One of --output or --dry-run is required — the command never applies SQL itself.

Via the web UI

  • Open source — the console (bintrail-console serve, default http://127.0.0.1:8090) has a Recover tab: filter by schema, table, primary key, and time, preview the affected rows with before/after diffs, then copy or download the transaction-wrapped script. The console never executes SQL. The same engine is also reachable as POST /api/recover behind the console's opt-in API token.
  • dbtrail Cloud — the Dashboard → Query page surfaces a Recover button on any row change event. Same output as the API, with a diff view so you can see before/after values inline.

Via the API

dbtrail Cloud exposes recovery as a REST endpoint for programmatic access — useful for integrating recovery into your own runbooks. It returns the generated SQL, an affected row count, and a list of operations.

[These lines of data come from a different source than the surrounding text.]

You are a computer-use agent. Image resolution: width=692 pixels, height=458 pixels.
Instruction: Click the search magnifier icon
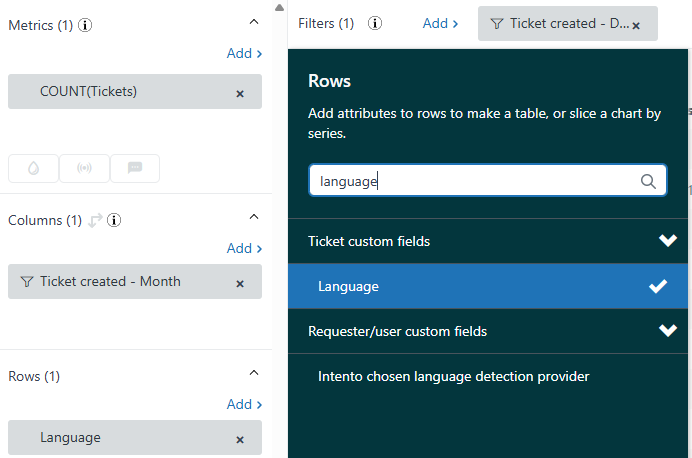pos(648,181)
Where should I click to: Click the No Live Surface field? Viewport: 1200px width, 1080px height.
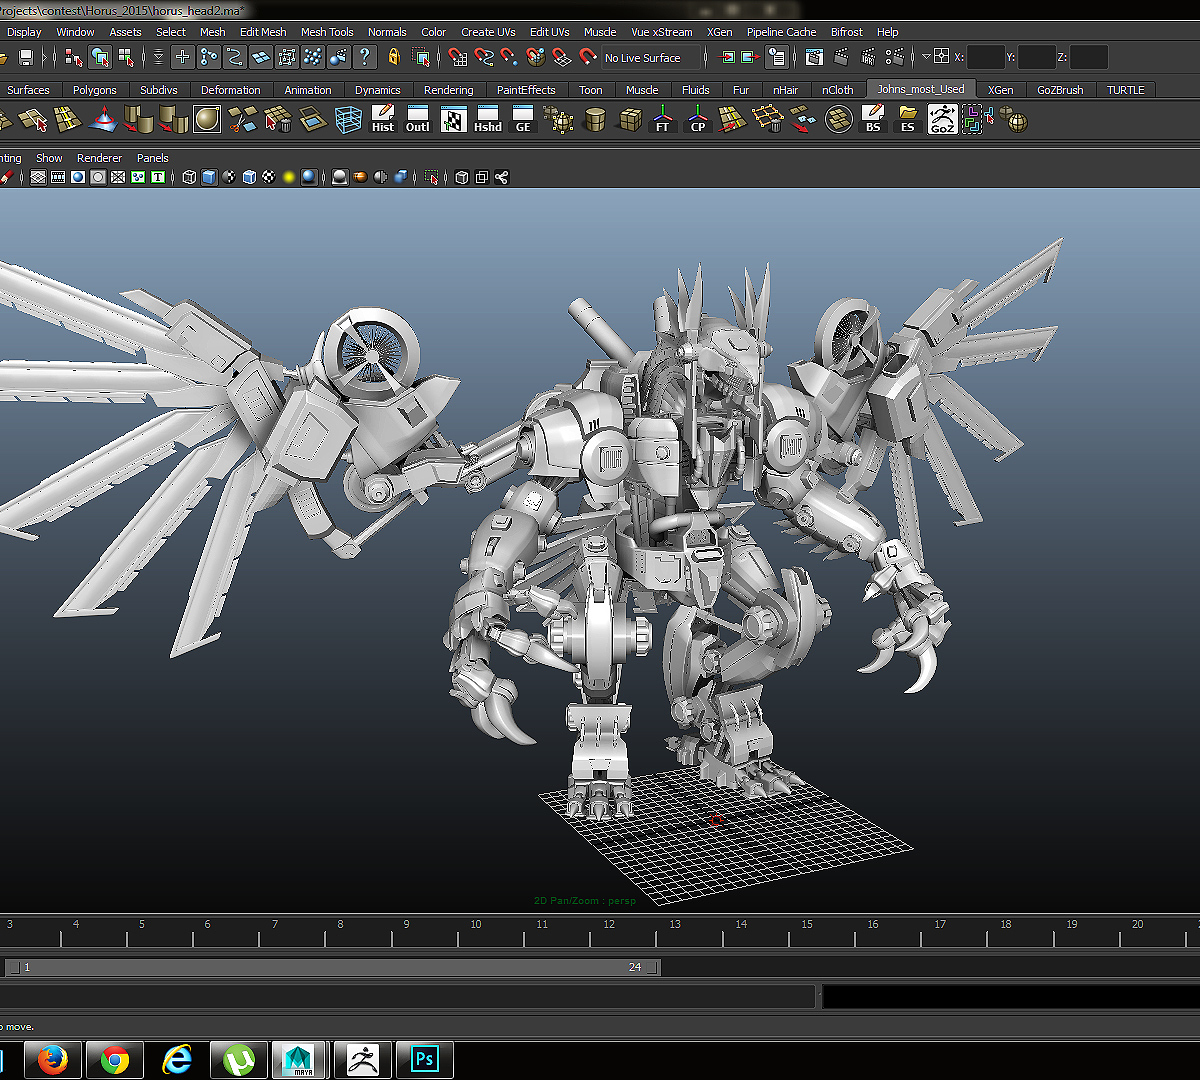[651, 58]
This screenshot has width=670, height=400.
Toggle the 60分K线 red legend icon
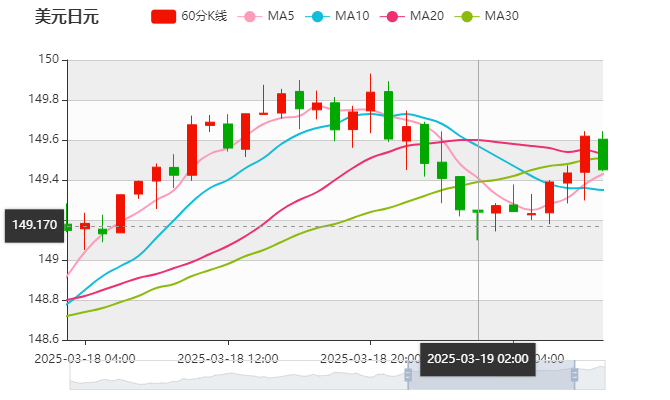tap(164, 17)
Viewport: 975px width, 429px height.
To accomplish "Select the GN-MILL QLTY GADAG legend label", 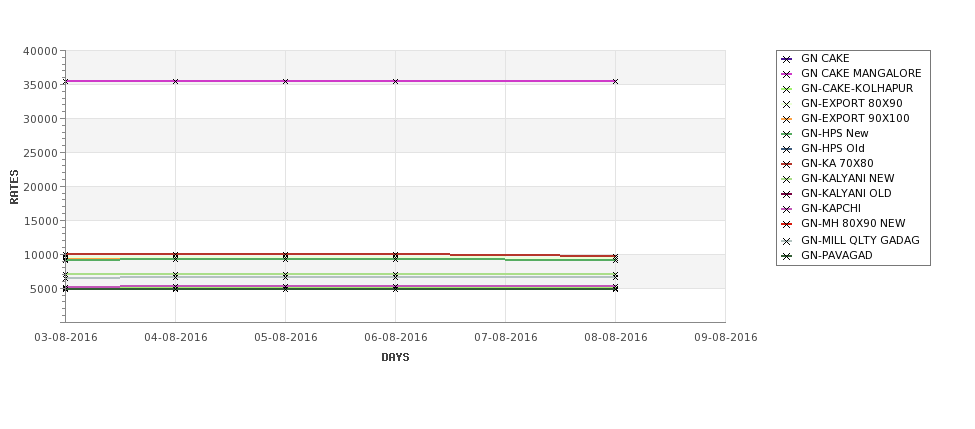I will pyautogui.click(x=860, y=240).
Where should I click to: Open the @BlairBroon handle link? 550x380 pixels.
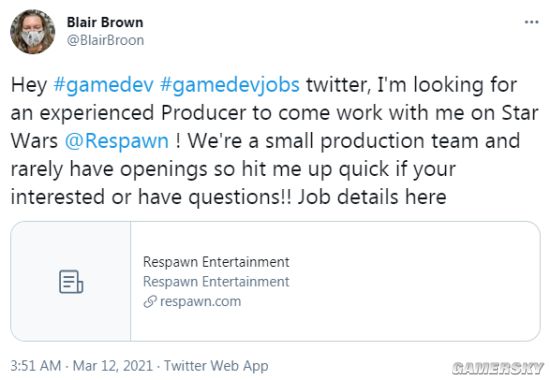point(105,40)
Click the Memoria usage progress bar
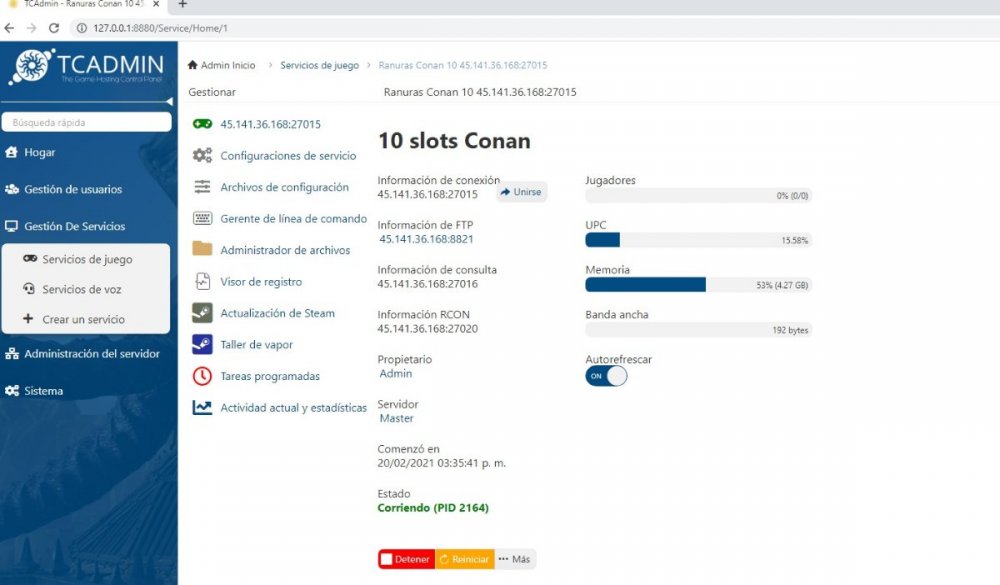This screenshot has height=585, width=1000. coord(697,285)
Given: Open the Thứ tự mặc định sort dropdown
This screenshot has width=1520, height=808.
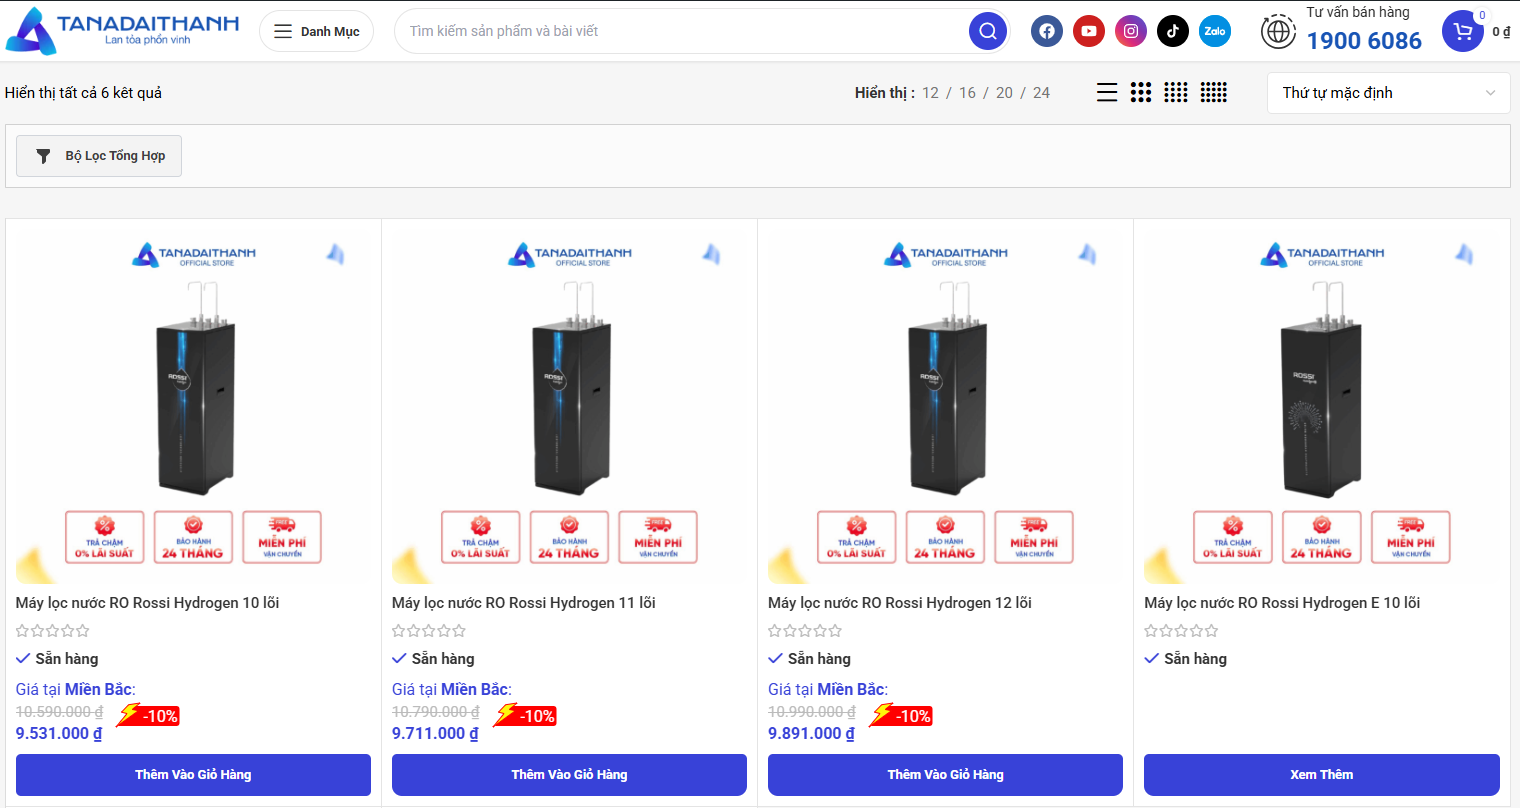Looking at the screenshot, I should point(1388,92).
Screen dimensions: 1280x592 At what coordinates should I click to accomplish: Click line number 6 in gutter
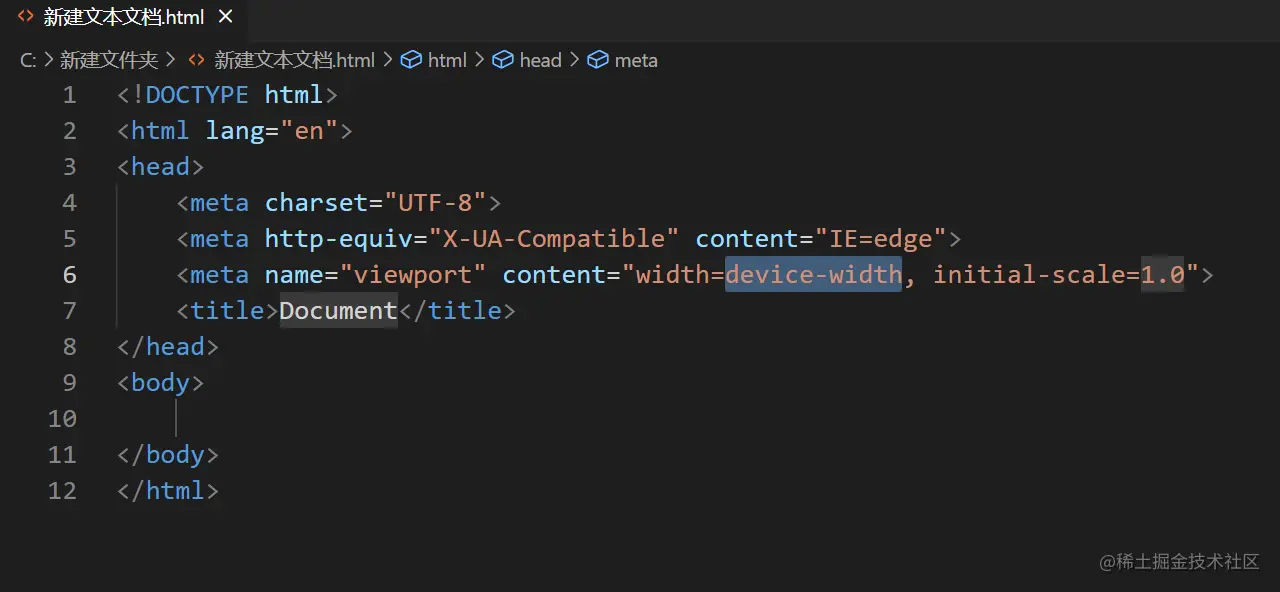pyautogui.click(x=69, y=274)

See the Recover API reference for full request/response details.

Recovery parameters

bintrail recover accepts the following flags:

FlagDescription
--index-dsnDSN of the index MySQL database (required)
--schema, --tableFilter by schema and table name
--pkPrimary key value(s), pipe-delimited for composite PKs; requires --schema and --table
--pksMultiple primary key values (comma-separated, or repeat the flag); mutually exclusive with --pk
--limit-per-pkCap reversed events per PK to the latest N; requires --pk or --pks
--event-typeFilter by INSERT, UPDATE, or DELETE
--gtidFilter by GTID (e.g. uuid:42) — reverses an entire transaction
--since, --untilTime window, 2006-01-02 15:04:05 format
--column-eqOnly events where a column in row_before/row_after equals a value (column=value, repeat for AND)
--no-archiveDisable auto-routing to Parquet archives (MySQL-only results)
--flagFilter events from tables or columns carrying a flag (see bintrail flag list)
--outputWrite the recovery SQL to this file (required unless --dry-run)
--dry-runPrint the recovery SQL to stdout instead of writing a file
--limitMaximum number of events to reverse (default 1000)
--profileApply access rules for a profile (table-level deny, column-level redaction)
--formatOutput format: text or json

The dbtrail Cloud Recover API and MCP recover tool accept equivalent parameters (server_id, schema, table, primary_keys, target_time), plus the Cloud-only FK options resolve_fk and include_dependents.

Best practices

  1. Always review the SQL before executing — recovery SQL can have unintended side effects if the data has changed since the original event
  2. Use specific filters — narrow down by table, primary key, and time range to avoid generating more statements than needed
  3. Test in a staging environment first when recovering large batches
  4. Run inside a transaction — the generated SQL is already wrapped in BEGIN/COMMIT, so you can ROLLBACK if something looks wrong

dbtrail Cloud

In dbtrail Cloud, recovery is gated by RBAC: it requires the recover:execute permission, available to owners, admins, and operators. See Team management.